It seems as if the New York Times operates from a simple rubric: If President Trump is for something, then the newspaper is against it, regardless of person, place, or thing.
On Tuesday, after Trump announced he would sign a posthumous pardon for Susan B. Anthony, the paper of record rolled out a report accusing the noted women’s rights advocate of having a problematic history.
And on the 100th anniversary of the passage of the 19th Amendment no less!
“I will be signing a full and complete pardon for Susan B. Anthony,” Trump announced Tuesday in the White House. “She was never pardoned. What took so long? And you know that she got a pardon for a lot of other women, and she didn’t put her name on the list. So she was never pardoned, and we’re for voting. That’s right.”
He added, “She was guilty for voting. And we are going to be signing a full and complete pardon. And I think that’s really fantastic. Right? She deserves it.”
The New York Times wasted no time publishing a report questioning the president’s motives while also casting a long, problematic shadow over the legacy of the women’s rights pioneer.
“The pardon appeared to be an effort to distract from the Democratic National Convention,” the report reads, “and narrow the historically large gender gap that has him trailing Joseph R. Biden Jr. in the White House race.”
Or maybe, just hear me out, the pardon could also be a nod to the conservative Susan B. Anthony List group. But, ah, it is so much more than that, according to the New York Times’s anonymous sources. There is election-year trickery afoot!
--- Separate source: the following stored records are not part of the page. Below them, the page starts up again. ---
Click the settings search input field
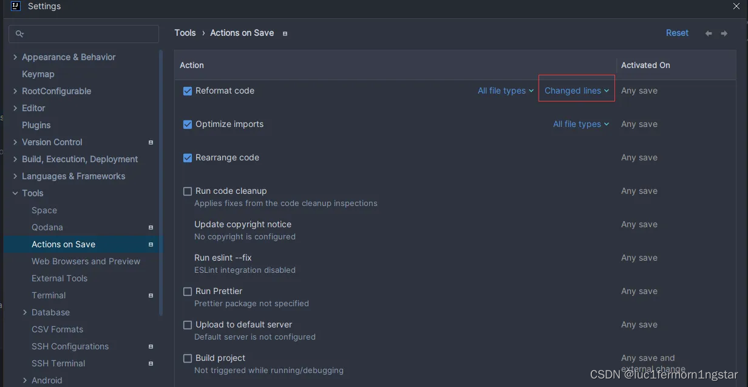The image size is (748, 387). [83, 34]
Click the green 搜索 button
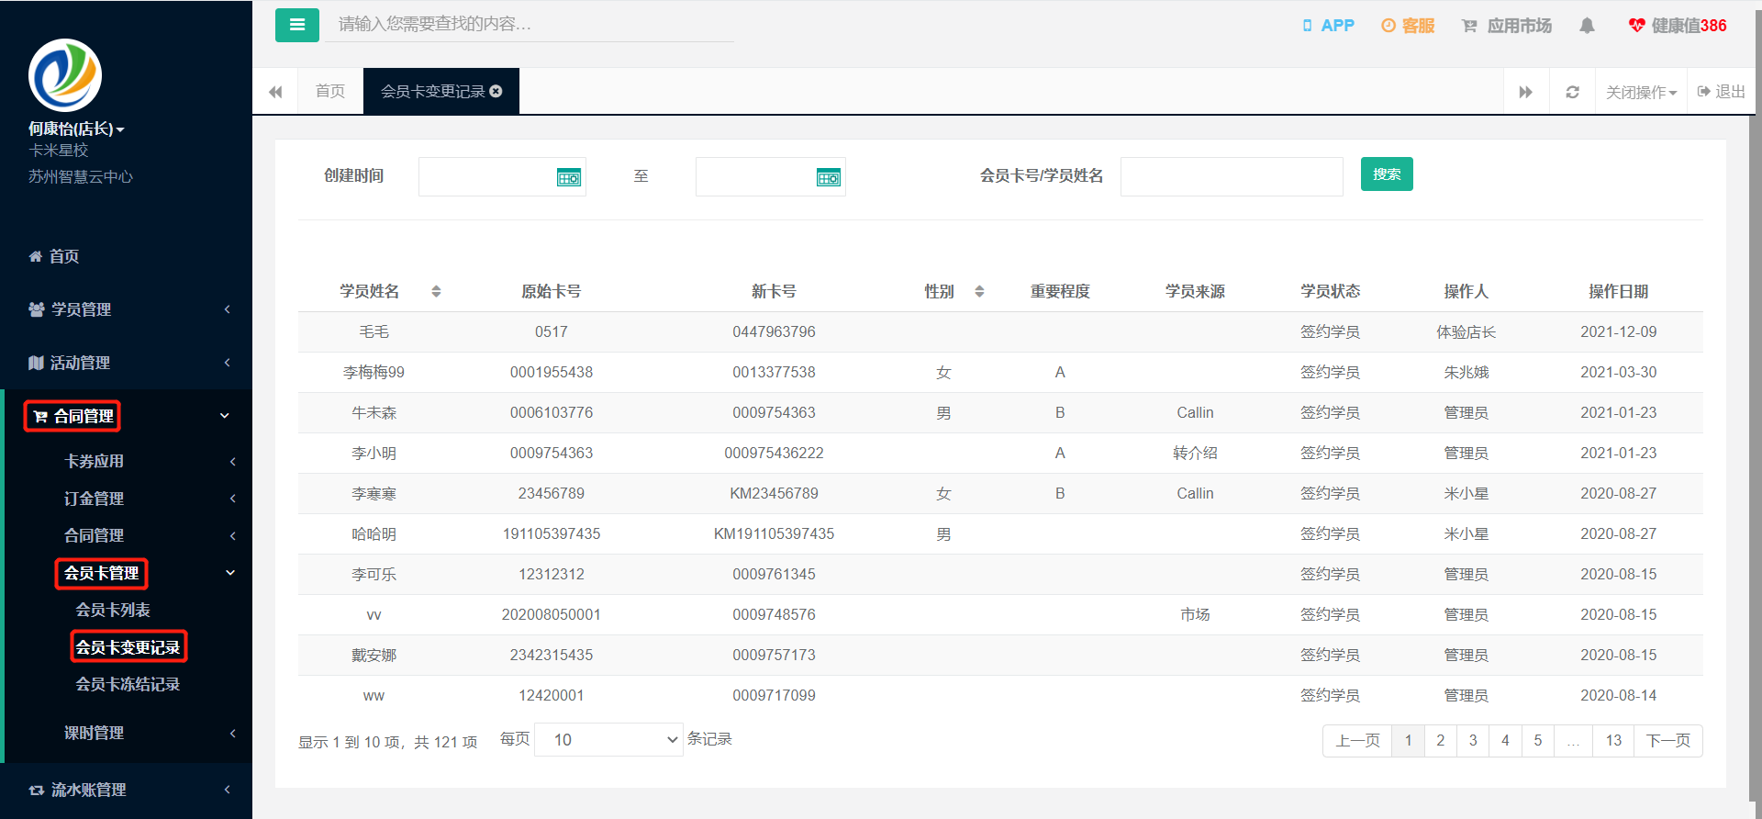Screen dimensions: 1762x819 pos(1387,174)
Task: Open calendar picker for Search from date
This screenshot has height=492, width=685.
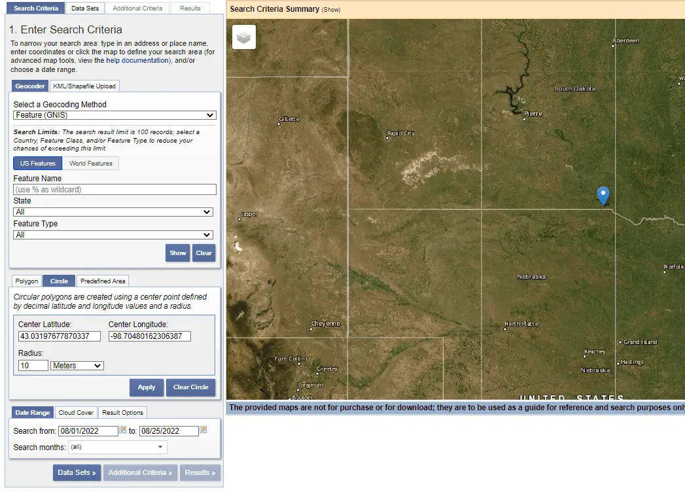Action: pos(122,431)
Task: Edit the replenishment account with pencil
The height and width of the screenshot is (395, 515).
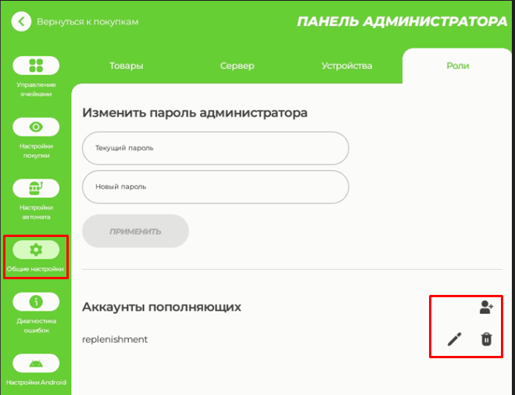Action: pyautogui.click(x=453, y=339)
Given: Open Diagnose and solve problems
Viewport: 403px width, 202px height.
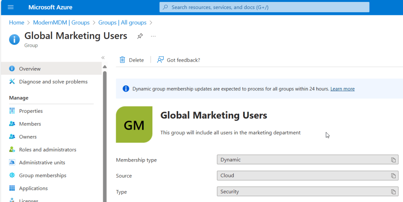Looking at the screenshot, I should click(53, 82).
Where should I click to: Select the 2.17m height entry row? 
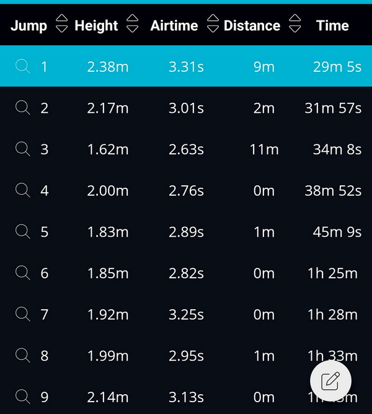186,108
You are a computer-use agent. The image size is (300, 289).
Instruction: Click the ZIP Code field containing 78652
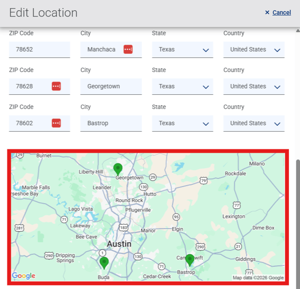[x=39, y=50]
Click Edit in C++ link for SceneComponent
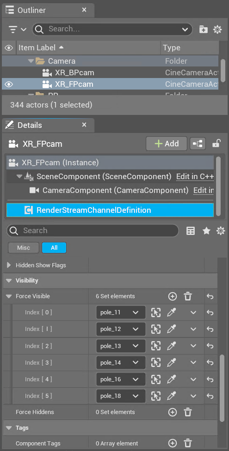 point(195,176)
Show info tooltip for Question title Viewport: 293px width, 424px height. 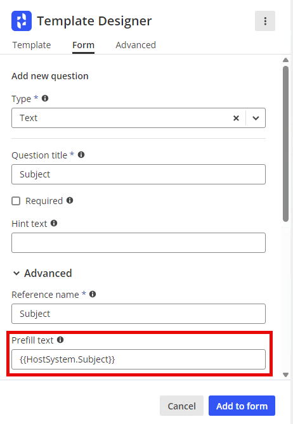(x=81, y=155)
“People close to the president said that Mr. Trump was seeking to create a news story during the Democrats’ convention, where Mr. Biden will be nominated,” the report reads. “Advisers believed that unlike some of Mr. Trump’s other pardons or grants of clemency, it will be harder to criticize an action benefiting a woman whose actions helped lead to women’s right to vote.”
The New York Times is here to disabuse those anonymous advisers of the notion that a pardon of a women’s rights advocate will “be harder to criticize.”
“Unlike other pardons that the president has given,” the New York Times report reads, “Ms. Anthony is not someone whose work Mr. Trump has spoken of either in his campaign or during his presidency.”
This is where the article takes an especially wild turn: “She is also an increasingly divisive figure, adopted by anti-abortion forces and criticized for relegating Black suffragists to the sidelines. On Tuesday, Marjorie Dannenfelser, president of the Susan B. Anthony List, an anti-abortion political group, and Cleta Mitchell, an attorney who represents conservative groups, were in attendance as Mr. Trump made his announcement.”
Sorry, Susan. Trump has nice things to say about you, so you are now guilty of extreme problematics, including your association with pro-life groups 114 years after your death and your insistence on taking a pragmatic (as opposed to an all-or-nothing) approach to securing women in the United States the right to vote.
Never mind that you were arrested when you tried to vote. Never mind that you refused to pay your fine in an act of civil disobedience. Never mind everything else you did for the suffragist movement. Trump is going to give you a posthumous pardon, so you are now in the problematic camp.